SBAM told the Senate Insurance Committee today in Lansing that the organization supports Gov. Snyder’s proposal to make Blue Cross Blue Shield of Michigan (BCBSM) a nonprofit mutual. “We are encouraged that this legislation will drive Michigan toward a level playing field for BCBSM, commercial insurers and HMOs, and will streamline the outdated insurance regulatory system,” said SBAM Senior Vice President Scott Lyon.

However, SBAM expressed concern over a section of the proposal that has BCBSM contributing $1.5 billion over 18 years to a separate non-profit organization.
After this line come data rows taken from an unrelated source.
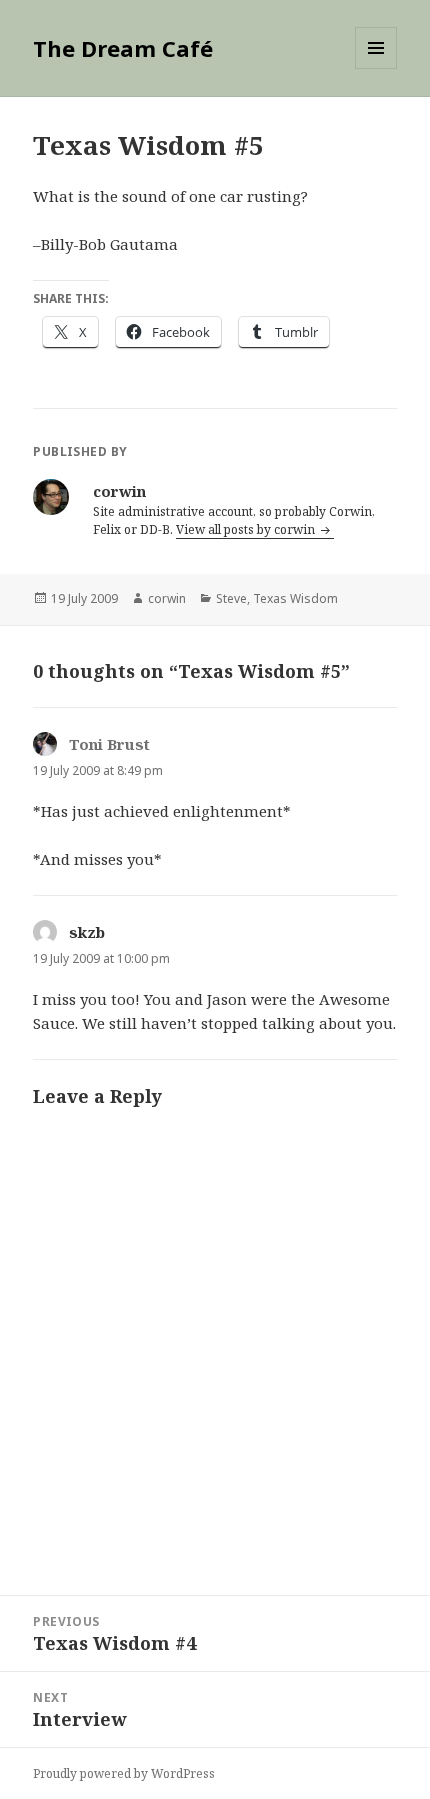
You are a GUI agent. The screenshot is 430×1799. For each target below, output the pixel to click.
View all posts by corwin (247, 529)
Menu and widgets (376, 68)
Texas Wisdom (295, 598)
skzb (87, 932)
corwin (167, 598)
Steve (231, 598)
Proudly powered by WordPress (124, 1773)
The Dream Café (123, 48)
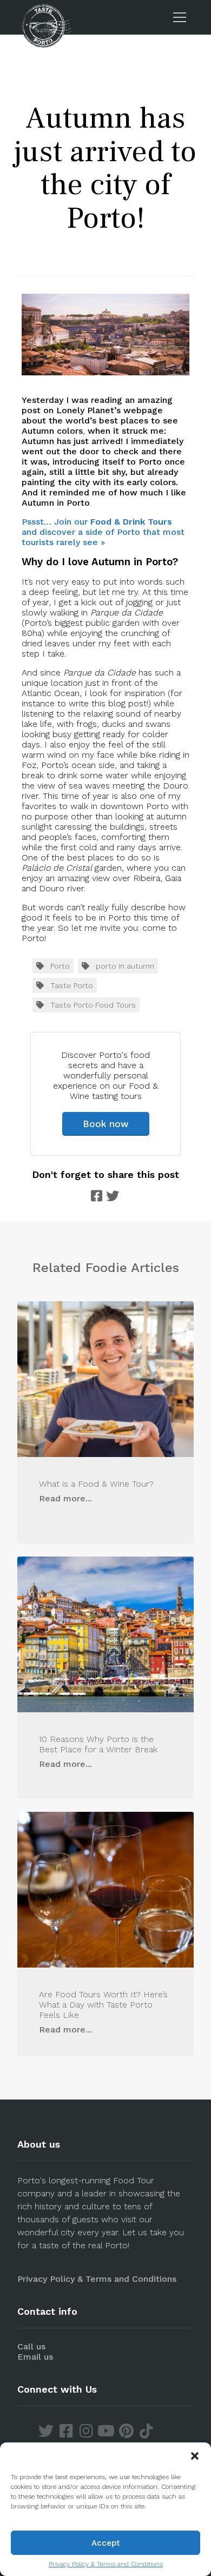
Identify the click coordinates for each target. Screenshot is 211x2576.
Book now (106, 1123)
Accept (105, 2543)
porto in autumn (125, 966)
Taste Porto (71, 985)
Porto (60, 966)
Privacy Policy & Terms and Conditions (106, 2564)
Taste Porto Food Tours (93, 1005)
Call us (31, 2346)
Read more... (65, 1498)
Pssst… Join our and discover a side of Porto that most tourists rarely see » (103, 531)
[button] (194, 2456)
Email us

Lyon noted that much of the money that BCBSM holds in reserve and would be available for this new non-profit has come from the premiums paid by small business owners. “With cost being the number one problem small businesses encounter daily in providing health insurance for their employees and family members, we do not want an unintended consequence of this contribution to a new nonprofit to be an increase in costs for our members and be a disincentive for job providers to offer coverage for their employees,” Lyon said.

Lyon told lawmakers that it’s important not to repeat the unfairness of the Medigap issue from late last year where small businesses were forced to subsidize seniors to the tune of about $200 million a year. “It has turned into the small business community paying additional premiums to subsidize coverage for seniors who are getting better coverage than what the small business is able to provide to their own employees. That is blatantly unfair,” said Lyon.

He cited an SBAM-commissioned study (“BCBSM Medigap Subsidies: Unintended Consequences” by the Hillsdale Policy Group’s Gary Wolfram) that found that any amount of BCBSM earned subscription income that must be used to subsidize the Medigap coverage of senior citizens cannot be used to lower the premium of the small business owner who is providing health insurance for her employees, or the person who lost his job and must seek out individual coverage, or any of the other policyholders of BCBSM.

Lyon said that small business customers deserve to have a voice in the new non-profit organization and suggests that the organization fund efforts such as measuring the cost and quality of hospital and ambulatory surgical centers across the state, financing a mandated benefit review commission that would provide legislators with an independent cost benefit analysis of the mandates that are on the books now and any future mandated benefit proposals, and other cost containment measures.